## TASK PROMPT
Duplicate the stretch of the records from the line containing "Privacy (109, 710)" through the line containing "Powered by Media Consulting (105, 742)", both ends included.
--- Start SUPPLIED INFORMATION ---
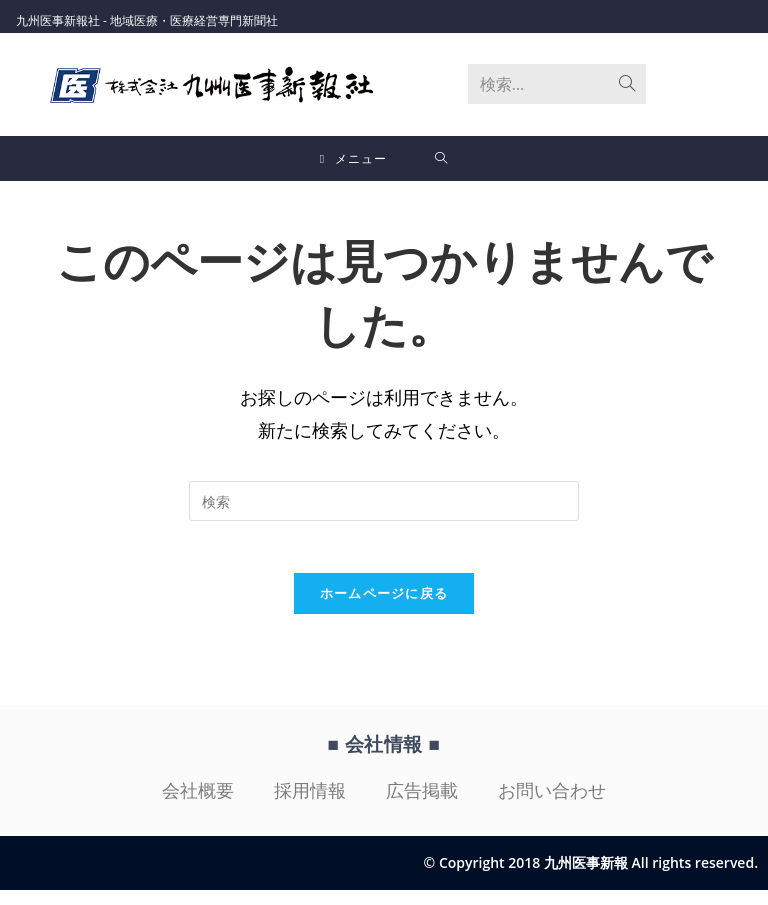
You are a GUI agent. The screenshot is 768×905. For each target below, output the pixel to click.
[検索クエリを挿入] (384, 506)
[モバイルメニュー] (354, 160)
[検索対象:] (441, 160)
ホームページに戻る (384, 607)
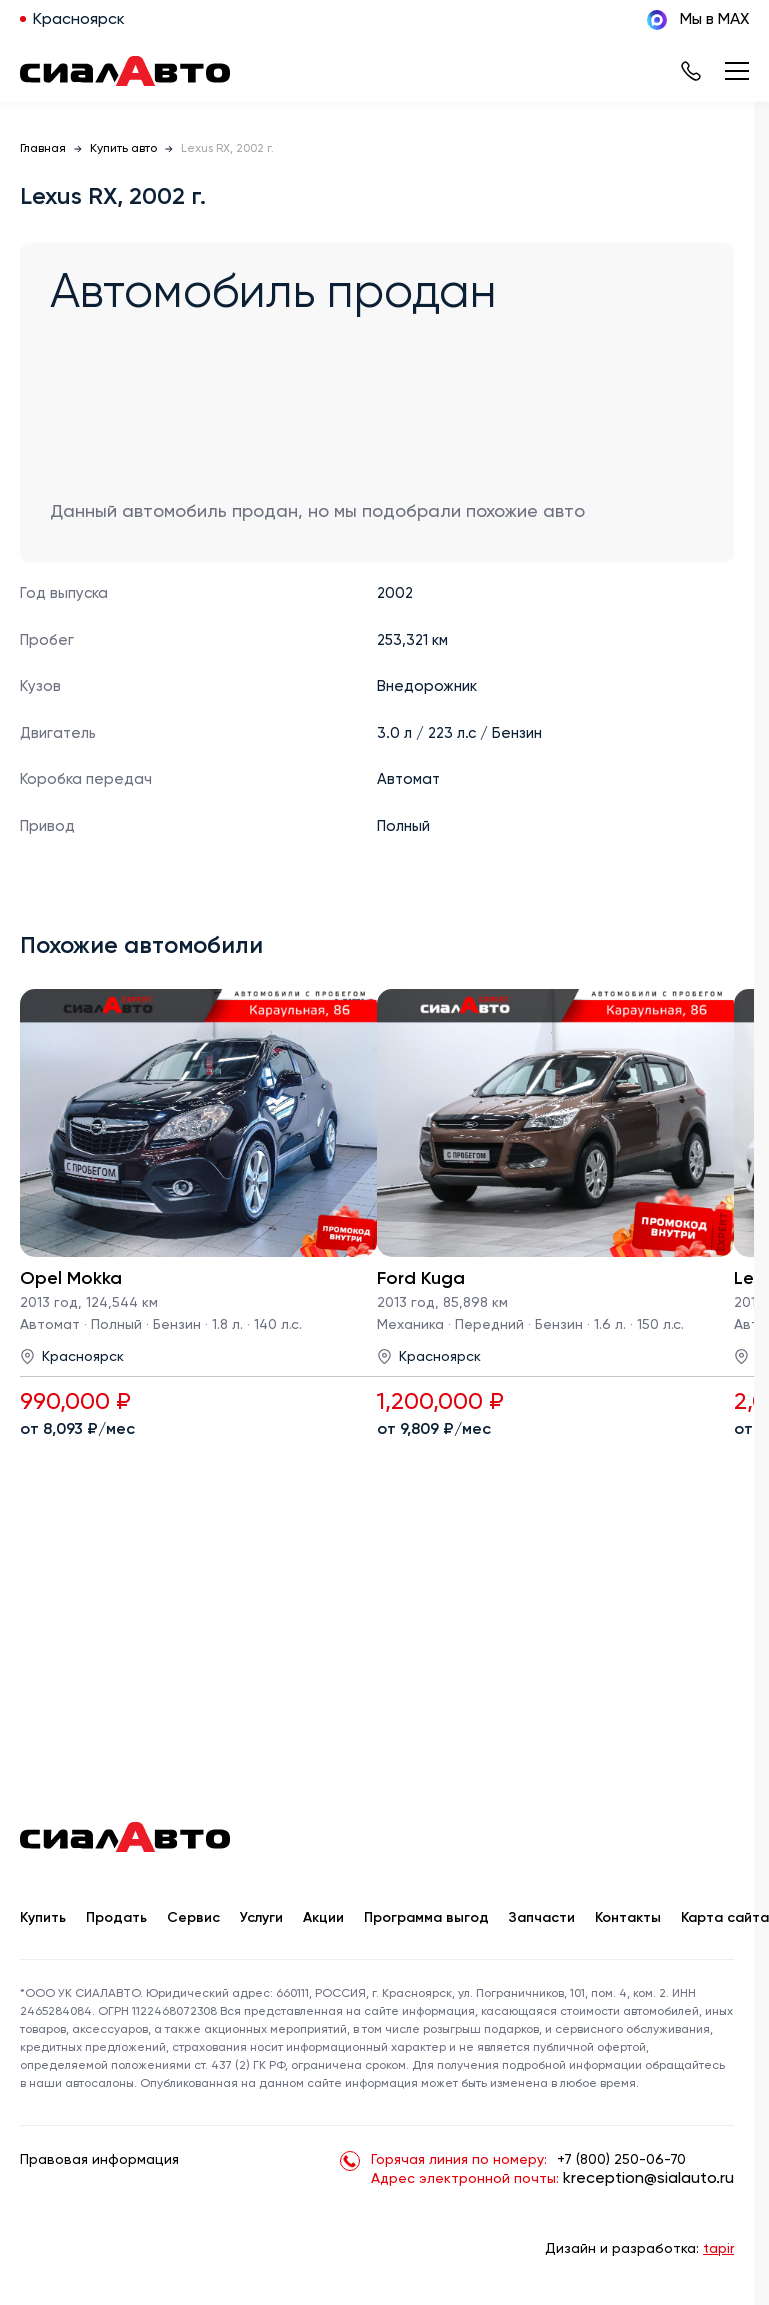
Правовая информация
--- End SUPPLIED INFORMATION ---
--- Start SUPPLIED INFORMATION ---
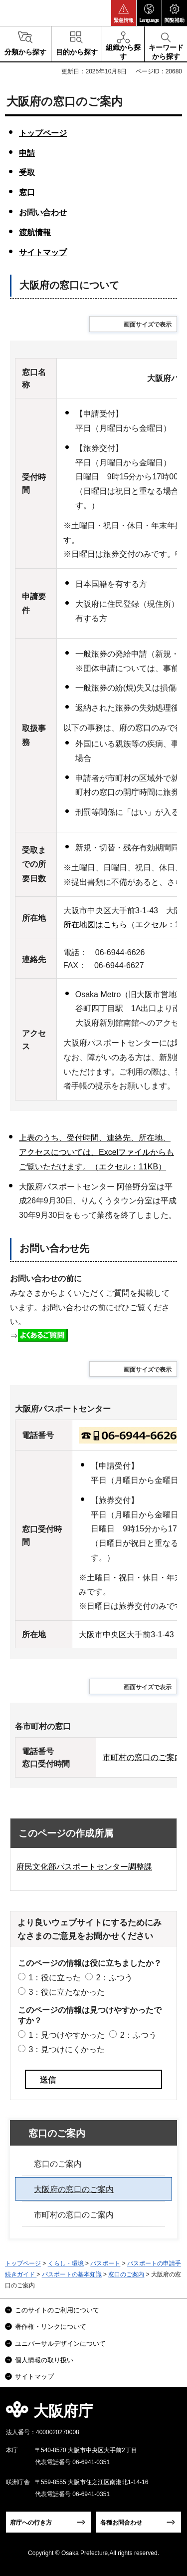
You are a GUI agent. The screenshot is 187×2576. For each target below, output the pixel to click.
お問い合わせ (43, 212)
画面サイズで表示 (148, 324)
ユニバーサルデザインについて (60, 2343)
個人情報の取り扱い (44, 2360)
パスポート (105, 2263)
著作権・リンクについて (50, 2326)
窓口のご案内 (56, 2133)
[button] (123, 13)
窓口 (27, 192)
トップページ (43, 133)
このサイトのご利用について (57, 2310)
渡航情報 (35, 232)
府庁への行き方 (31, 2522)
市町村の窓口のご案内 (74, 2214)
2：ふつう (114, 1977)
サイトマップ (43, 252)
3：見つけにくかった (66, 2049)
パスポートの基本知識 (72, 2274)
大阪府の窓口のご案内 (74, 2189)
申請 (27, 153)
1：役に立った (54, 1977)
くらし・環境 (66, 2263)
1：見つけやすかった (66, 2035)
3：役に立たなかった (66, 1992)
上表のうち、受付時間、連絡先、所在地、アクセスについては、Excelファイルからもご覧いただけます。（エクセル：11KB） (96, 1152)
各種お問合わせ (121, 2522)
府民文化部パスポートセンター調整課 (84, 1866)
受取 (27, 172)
--- End SUPPLIED INFORMATION ---
--- Start SUPPLIED INFORMATION ---
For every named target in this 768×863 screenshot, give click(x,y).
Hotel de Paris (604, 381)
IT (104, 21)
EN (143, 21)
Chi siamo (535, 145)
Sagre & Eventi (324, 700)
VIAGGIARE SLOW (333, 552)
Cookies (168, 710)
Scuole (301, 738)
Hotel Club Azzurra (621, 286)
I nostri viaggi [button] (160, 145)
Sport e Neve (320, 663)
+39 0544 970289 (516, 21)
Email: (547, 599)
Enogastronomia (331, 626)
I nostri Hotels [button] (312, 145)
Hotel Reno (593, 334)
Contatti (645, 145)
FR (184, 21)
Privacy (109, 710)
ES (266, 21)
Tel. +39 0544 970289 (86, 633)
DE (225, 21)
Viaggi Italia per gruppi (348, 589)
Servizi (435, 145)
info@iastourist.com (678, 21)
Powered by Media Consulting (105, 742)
--- End SUPPLIED INFORMATION ---
## ANSWER IN FULL
Privacy (109, 710)
ES (266, 21)
Tel. +39 0544 970289 (86, 633)
DE (225, 21)
Viaggi Italia per gruppi (348, 589)
Servizi (435, 145)
info@iastourist.com (678, 21)
Powered by Media Consulting (105, 742)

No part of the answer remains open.